十数年後。成長した6人は東海道で、南蛮の楽器・ギタルを手に徳川政権を批判する歌を弾き語る男・鎌之助と知り合う。鎌之助は「大坂で豊臣方が戦のために日本中の浪人を集めている。恩給がたっぷりと出るそうだ」と6人に教える。6人は鎌之助とともに大坂へ向かうことを決める。そんな7人の前に、成長した佐助も姿を現す。

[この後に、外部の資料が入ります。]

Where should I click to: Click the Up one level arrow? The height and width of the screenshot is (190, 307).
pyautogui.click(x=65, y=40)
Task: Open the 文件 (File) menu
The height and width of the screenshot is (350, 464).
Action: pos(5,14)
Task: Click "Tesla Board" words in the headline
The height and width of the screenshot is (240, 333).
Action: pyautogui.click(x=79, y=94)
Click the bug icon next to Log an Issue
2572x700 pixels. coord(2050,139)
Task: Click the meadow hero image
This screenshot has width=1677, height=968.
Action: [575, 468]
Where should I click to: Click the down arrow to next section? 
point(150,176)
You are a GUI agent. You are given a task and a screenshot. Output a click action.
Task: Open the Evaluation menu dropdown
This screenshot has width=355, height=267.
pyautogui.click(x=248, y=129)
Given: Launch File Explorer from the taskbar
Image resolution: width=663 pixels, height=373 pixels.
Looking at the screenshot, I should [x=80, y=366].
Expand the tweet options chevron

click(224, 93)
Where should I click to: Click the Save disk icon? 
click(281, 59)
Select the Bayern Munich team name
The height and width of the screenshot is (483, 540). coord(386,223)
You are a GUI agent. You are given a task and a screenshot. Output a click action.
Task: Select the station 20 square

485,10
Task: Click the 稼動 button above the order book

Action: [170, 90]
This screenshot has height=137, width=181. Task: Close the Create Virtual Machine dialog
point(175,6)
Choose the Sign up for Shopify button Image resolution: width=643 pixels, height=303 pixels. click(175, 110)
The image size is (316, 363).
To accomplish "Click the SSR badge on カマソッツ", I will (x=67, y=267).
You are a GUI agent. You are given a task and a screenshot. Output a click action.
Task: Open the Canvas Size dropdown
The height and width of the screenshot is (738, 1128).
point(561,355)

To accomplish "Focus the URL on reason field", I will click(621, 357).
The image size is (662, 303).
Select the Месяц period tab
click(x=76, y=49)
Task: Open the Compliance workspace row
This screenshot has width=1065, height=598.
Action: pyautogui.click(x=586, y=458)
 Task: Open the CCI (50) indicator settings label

大坂城の兵士受付所では、百姓たちが押し寄せ、徴募の対象となっていないことに不満の声を上げていた。佐助ら8人のほとんども百姓身分であったため、城の警護兵たちと小競り合いとなり、やがて佐助を除く7人が逮捕される。城内に縛られた7人と、救出に来た佐助の前に、真田幸村とその側近・小助が現れる。幸村は自身の独立部隊を編成するため、身分を問わず闘志のある若者を求めていた。しかし幸村の態度はどこか醒めていた。城内を抜け出た幸村と9人のもとに、隠密活動中だった幸村のもうひとりの側近・望月が現れ、幸村に、豊臣方の武将は比較的少数に終わる、との旨を報告する。幸村は「この戦いには勝ち目がない。みなが自分の目的のために戦うだけなのだ」と告げる。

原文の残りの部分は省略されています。